Match ranges and match targets

Match ranges

As default, only shortest matches are returned.

A query like

[ morph = (“Adj”) ]+ [ morph = (“N”) ]

would thus only return matches consisting of one adjective and a noun, even if the corpus contained nouns preceded by more than one adjective.

If longest matches are required, the greedy match flag %g has to be set. The query

[ morph = (“Adj”) ]+ [ morph = (“N”) ] %g

will thus return matches consisting of a noun together with the full sequence of adjectives preceding it.

Greedy match cannot (yet) be used in query expressions containing tags.

Match targets

By default, attribute values that are shown in a KWIC concordance are those of the first corpus position in a match. In order to view the attribute values of some other position, the position can be declared to be the target of the query. This is done by prepending an @ to the positional constraint.

"to" @[pos="V"]

Suppressing parts of matches

Sometimes only some of the positions in a query should count as match positions, the other positions are merely used to further constrain the query. To achieve this, the relevant positions can be enclosed in double curly braces. (OBS: in previous versions of Corpuscle, single curly braces were used.) E.g., the query

"big" {{ [pos="N"] }}

would find all nouns preceded by “big”, but in the match column of the KWIC concordance, only the nouns themselves would occur.

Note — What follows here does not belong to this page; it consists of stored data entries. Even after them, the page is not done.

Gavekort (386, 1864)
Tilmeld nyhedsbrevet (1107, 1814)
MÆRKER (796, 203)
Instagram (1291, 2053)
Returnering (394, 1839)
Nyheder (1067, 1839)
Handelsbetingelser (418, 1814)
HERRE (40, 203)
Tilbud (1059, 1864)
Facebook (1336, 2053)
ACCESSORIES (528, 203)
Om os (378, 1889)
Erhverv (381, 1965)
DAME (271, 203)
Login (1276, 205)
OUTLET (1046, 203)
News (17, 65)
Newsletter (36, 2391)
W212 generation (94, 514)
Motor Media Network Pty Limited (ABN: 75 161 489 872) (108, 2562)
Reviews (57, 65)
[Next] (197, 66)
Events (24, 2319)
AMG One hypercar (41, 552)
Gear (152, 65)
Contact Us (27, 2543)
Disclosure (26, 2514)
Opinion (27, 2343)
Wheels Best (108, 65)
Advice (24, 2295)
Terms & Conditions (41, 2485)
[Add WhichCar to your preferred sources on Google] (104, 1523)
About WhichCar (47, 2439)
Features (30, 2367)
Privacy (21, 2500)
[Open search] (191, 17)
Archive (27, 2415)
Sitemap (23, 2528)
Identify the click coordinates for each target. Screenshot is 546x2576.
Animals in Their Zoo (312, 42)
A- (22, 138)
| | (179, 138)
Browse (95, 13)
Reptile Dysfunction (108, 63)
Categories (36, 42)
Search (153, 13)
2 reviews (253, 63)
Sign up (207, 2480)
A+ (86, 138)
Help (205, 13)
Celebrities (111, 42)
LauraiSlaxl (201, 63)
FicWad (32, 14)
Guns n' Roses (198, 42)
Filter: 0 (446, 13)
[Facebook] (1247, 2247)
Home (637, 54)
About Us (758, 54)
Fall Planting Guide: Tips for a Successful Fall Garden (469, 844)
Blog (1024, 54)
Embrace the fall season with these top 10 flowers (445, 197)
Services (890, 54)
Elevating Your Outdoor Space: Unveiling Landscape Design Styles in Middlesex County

Braces at the left or right end of a query are not needed, so the example query could also be formulated in a slightly simpler way:

"big" {{ [pos="N"]

Querying parallel corpora

In a parallel corpus, corpus positions or structural regions of the source corpus are aligned with corpus positions or structural regions of the target corpus.

When querying a parallel corpus, source and target corpus are queried independently (with queries Qs and Qt), and the query results can be combined in different ways to give a set of matches:

  • With the intersection operator >i:

Qs >i Qt

Matching alignment regions of Qs and Qt are intersected; that is, a match m of Qs is a match of the combined query if there is a match of Qt aligned to m. (This corresponds to “Qs :HANSARD Qt” in Corpus Workbench.)

  • With the difference or minus operator >m:

Qs >m Qt

Matching alignment regions of Qt are subtracted from matching regions of Qs; that is, a match m of Qs is a match of the combined query if there is no match of Qt aligned to m. (This corresponds to “Qs :HANSARD ! Qt” in Corpus Workbench.)

Examples:

In a sentence-aligned Norwegian-English parallel corpus, the query “"jente" %c >i "girl" %c” gives you all occurences of “jente” such that the corresponding aligned sentence does contain the word “girl.”

The query “"jente" %c >m "girl" %c” gives you all occurences of “jente” such that the corresponding aligned sentence does not contain the word “girl.”

The queries on both sides of the the intersection and minus operators can be fully general queries.

A combination of >i and >m has yet to be implemented.

The graphical query interface cannot be used to build aligned queries.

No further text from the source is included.